This past Sunday, Sept. 10, the Cleveland Museum of Art (CMA) opened its landmark exhibit, “China’s Southern Paradise: Treasures from the Lower Yangzi Delta,” which explores the historical and cultural riches of the pivotal region Jiangnan.
The exhibition—the first in the West to focus on this area and the artistic production and cultural impact of a region located in the coastal area south of the Yangzi River —features more than 200 objects relating to Jiangnan which has remained one of China’s wealthiest, most populous, and agriculturally fertile lands.
The exhibit runs through January 7, in the Kelvin and Eleanor Smith Foundation Exhibition Hall.
The Jiangnan region has historically been one of the wealthiest, most populous, and fertile lands in China. For millennia, it has been an area of rich agriculture, extensive trade, and influential artistic production.

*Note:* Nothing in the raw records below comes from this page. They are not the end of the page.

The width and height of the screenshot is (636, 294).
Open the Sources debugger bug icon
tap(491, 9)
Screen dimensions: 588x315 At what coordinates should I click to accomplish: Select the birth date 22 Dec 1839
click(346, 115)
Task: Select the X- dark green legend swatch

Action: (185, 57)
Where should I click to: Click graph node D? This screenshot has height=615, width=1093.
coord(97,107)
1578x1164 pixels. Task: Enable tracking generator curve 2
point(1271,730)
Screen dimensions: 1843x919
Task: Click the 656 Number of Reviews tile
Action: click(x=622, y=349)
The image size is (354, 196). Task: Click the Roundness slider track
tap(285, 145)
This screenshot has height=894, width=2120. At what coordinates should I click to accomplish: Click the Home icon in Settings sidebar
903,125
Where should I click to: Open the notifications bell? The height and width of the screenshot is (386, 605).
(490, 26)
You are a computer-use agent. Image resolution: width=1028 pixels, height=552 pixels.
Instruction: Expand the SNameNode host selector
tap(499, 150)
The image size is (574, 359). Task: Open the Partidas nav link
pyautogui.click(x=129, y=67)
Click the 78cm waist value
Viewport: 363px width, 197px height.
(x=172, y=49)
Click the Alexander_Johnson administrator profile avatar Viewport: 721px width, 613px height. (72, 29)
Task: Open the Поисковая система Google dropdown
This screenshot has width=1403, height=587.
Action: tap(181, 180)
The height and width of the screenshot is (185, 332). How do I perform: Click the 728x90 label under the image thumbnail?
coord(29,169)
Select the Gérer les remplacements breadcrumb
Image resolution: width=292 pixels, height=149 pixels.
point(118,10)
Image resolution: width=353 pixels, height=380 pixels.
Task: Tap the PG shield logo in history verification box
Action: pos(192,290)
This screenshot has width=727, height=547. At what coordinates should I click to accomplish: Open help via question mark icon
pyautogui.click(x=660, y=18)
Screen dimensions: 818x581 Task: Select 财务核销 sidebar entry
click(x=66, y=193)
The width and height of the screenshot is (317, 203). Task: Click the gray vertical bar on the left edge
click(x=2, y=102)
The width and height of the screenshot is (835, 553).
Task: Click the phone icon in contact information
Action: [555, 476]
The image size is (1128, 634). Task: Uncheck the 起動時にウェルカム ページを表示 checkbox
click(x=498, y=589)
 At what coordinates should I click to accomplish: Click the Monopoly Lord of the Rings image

Literati Pursuits-Painting, 1700sArt from Jiangnan—home to such great cities as Hangzhou, Suzhou, and Nanjing, as well as to hilly picturesque landscapes stretched along rivers and lakes—has defined the image of traditional China for the world.
The exhibit features more than 200 objects from Neolithic times to the 18th Century, ranging from jade, silk, prints, and paintings to porcelain, lacquer, and bamboo carvings.
“So much of what we associate with traditional China today—such as rice, silk and lacquer production, color printing, garden culture, landscape painting—either originated or flourished in the Jiangnan region,” Clarissa von Spee, the show’s curator and the James and Donna Reid Curator of Chinese Art, Interim Curator of Islamic Art and Chair of Asian Art at the Cleveland Museum of Art, said in a statement.
“To bring these rare, unique treasures together from around the world provides a once-in-a-lifetime opportunity for visitors, nationally and abroad, to witness the richness and unsurpassed quality of art from a part of China that is still associated with natural beauty, elegance, high culture, and erudition. Jiangnan imagery and goods that reached 18th-century Europe shaped our idea of China more than any other region.”
Jiangnan’s lush, green scenery inspired artists to conceive the region as heaven on earth.
“China’s Southern Paradise” explores how this region gained a leading role in China’s artistic production and how it succeeded in setting cultural standards and features works from private and public collections and museums in the United States, Europe, China, and Japan.
Tickets are $15 for adults; $12 for seniors aged 65 and older, college students, and children ages six to 17; and $10 for adult groups of 10 people or more. “Southern Paradise” is free to CMA members and for children aged five and younger.
Additionally, CMA will host a lecture on Sunday, Nov. 5, “Heaven Is High and the Emperor Is Far Away”: Jiangnan in Ming Dynasty China,” given by Craig Clunas, professor emeritus of the history of art, University of Oxford.
Although the Jiangnan region of China, meaning “south of the Yangtze,” was the site of the first Ming dynasty capital, the court relocated to the north of China half a century after the dynasty’s founding. From this time, emperors and their immediate families were largely absent from the culture of this prosperous and vibrant heartland. But many ties still linked the culture of Jiangnan’s “Southern Paradise” and that of the Ming court. This lecture focuses on what artworks, as well as literature, can tell us about the often-fraught relationship between Jiangnan, its people, and their distant rulers in the north.
The lecture takes place in the Gartner Auditorium at 2 p.m. on November 5. A free ticket is required.